С чешским акцентом

20.12.2007

I отделение
Восьмую симфонию Дворжак написал в 1889 г. — всего за месяц. Она не так популярна, как Девятая — главный симфонический «хит» чешского мастера, и, казалось бы, является довольно незамысловатым сочинением, но это только на первый взгляд. Просто сочинение это скрывает в себе много такого, что не всегда легко уловить с первого взгляда.

Эту симфонию часто называют «солнечной», «теплой» или «оптимистичной». В каком-то смысле это действительно так. Вместе с тем, с точки зрения структуры и гармонии, Восьмую можно назвать одним из наиболее «амбициозных» симфонических сочинений Дворжака. А если вслушаться, то за легкой солнечностью и оптимизмом можно обнаружить моменты истинного пафоса, а то и гротеска.

Сам Дворжак писал, что хотел написать произведение, которое отличалось бы от других его симфоний, «с особенными идеями, которые были бы оформлены по-новому». Это намерение отразилось уже в выборе тональности: ни один крупный композитор со времен Гайдна не писал симфоний в соль мажоре — возможно, по той причине, что эта тональность считалась пригодной, скорее, для народной музыки и песен.
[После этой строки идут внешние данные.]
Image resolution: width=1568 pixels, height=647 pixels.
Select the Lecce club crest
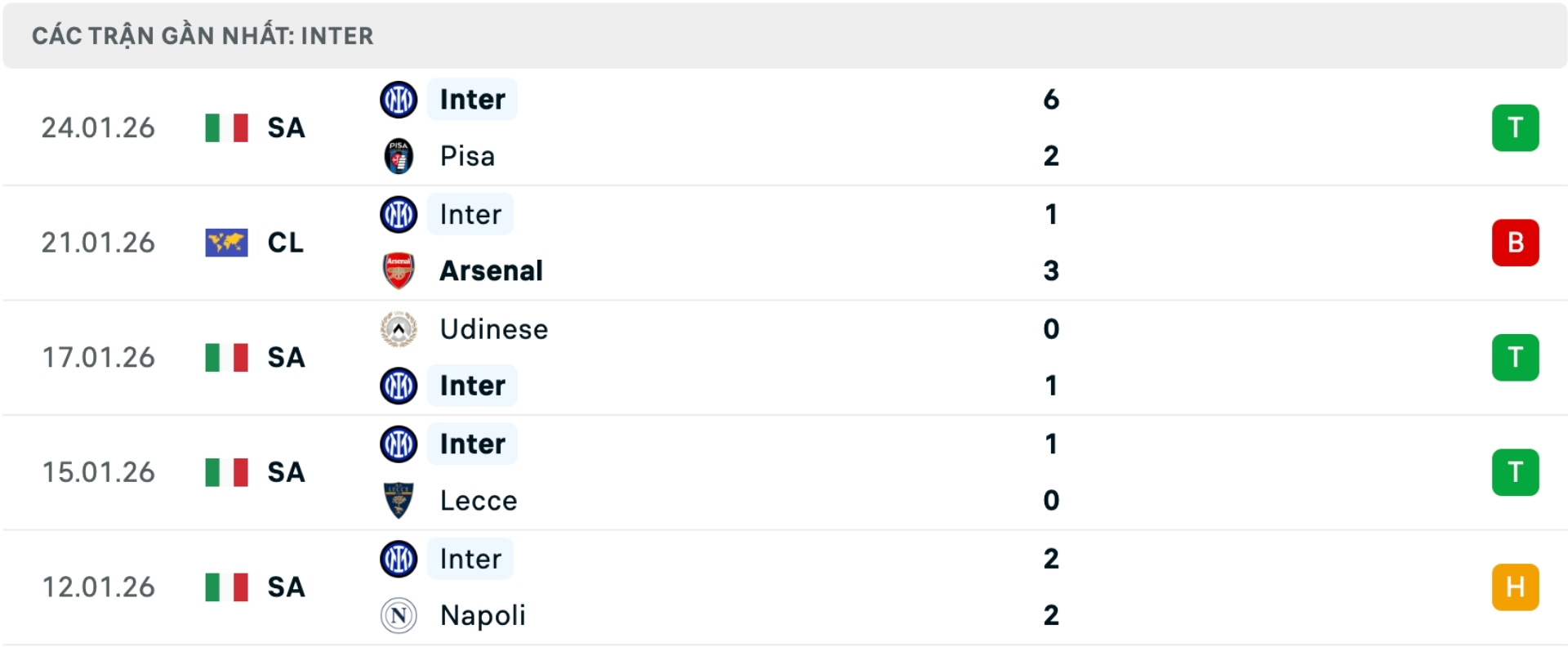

Дворжак, конечно, собирался написать симфонию, в которой народные мотивы и песенность будут играть заметную роль, поэтому для его новой симфонии такая тональность оказалась в самый раз.

Возможно, есть и еще одна причина, по которой в Восьмой симфонии действительно присутствуют и песенные мотивы, и даже своего рода наивность, детскость. За двенадцать лет до этого Дворжак в течение всего нескольких месяцев похоронил троих своих детей. Густав Малер написал свою Четвертую симфонию также в соль мажоре, и она также была связана с тоской по ушедшему из жизни ребенку — возможно, Малер даже отчасти черпал вдохновение именно в Восьмой симфонии Дворжака. Этих двух композиторов объединяло то, что их музыка, связанная с детскими образами, в то же время просто не могла быть безмятежной. Однако в отличие от Малера в музыке Дворжака самые горькие потери неизменно соседствуют со светлой надеждой. Это можно слышать и в Stabat Mater (произведение, которое написано непосредственно под впечатлением от смерти детей), и в виолончельном концерте, где он переживает смерть Жозефины — несчастной любви всей его жизни, и в написанной между этими двумя вершинами его творчества Восьмой симфонии. В последний раз совершается прощание — в самом конце финальной части происходит «взрыв» жажды жизни, и симфония, таким образом, заканчивается на самом высочайшем подъеме.

II отделение
Глаголическая месса Леоша Яначека — шедевр музыки XX века, неизменно украшающий абонементы лучших концертных залов мира. Однико в России это произведение исполняется не столь часто.

В целом, глаголи́ческий обряд — это литургическая традиция в канонах латинского обряда Католической Церкви. От обычной, римской формы она отличается тем, что вместо латыни используется церковно-славянский язык. Название «глаголический» возникло потому, что богослужебные книги для этой литургии написаны глаголицей.

Глаголическую мессу Яначек сочинил в 1926 г., незадолго до своей смерти. Это произведение написано с полным соблюдением структуры католической мессы, с которой Яначек — хорист (а впоследствии регент) и органист собора Святого Августа в Брно, — разумеется, был прекрасно знаком. Но, закончив мессу, Яначек неожиданно сообщил общественности, что он — неверующий. Возможно, это был сознательный эпатаж, а может быть и так, что в слове «глаголическая» композитору слышался некий славянский пафос. Особенно если принять во внимание, что Глаголическая месса была посвящена десятилетней годовщине независимости Чехословакии.

Яначека всегда занимало изучение фольклора — так же, как и руководство патриотическими хоровыми обществами. Он проявлял активный интерес к России. Сам был родом из Моравии, а ведь именно там в 863 г. Кирилл создал первую славянскую азбуку и там же, с помощью своего брата Мефодия, перевел на славянский язык христианские богослужебные книги.

Так или иначе, в Глаголической мессе Яначека христианское смирение — не основная тема. Это произведение скорее воспевает открытое упоение мирозданием, на самом деле более характерное для языческой традиции.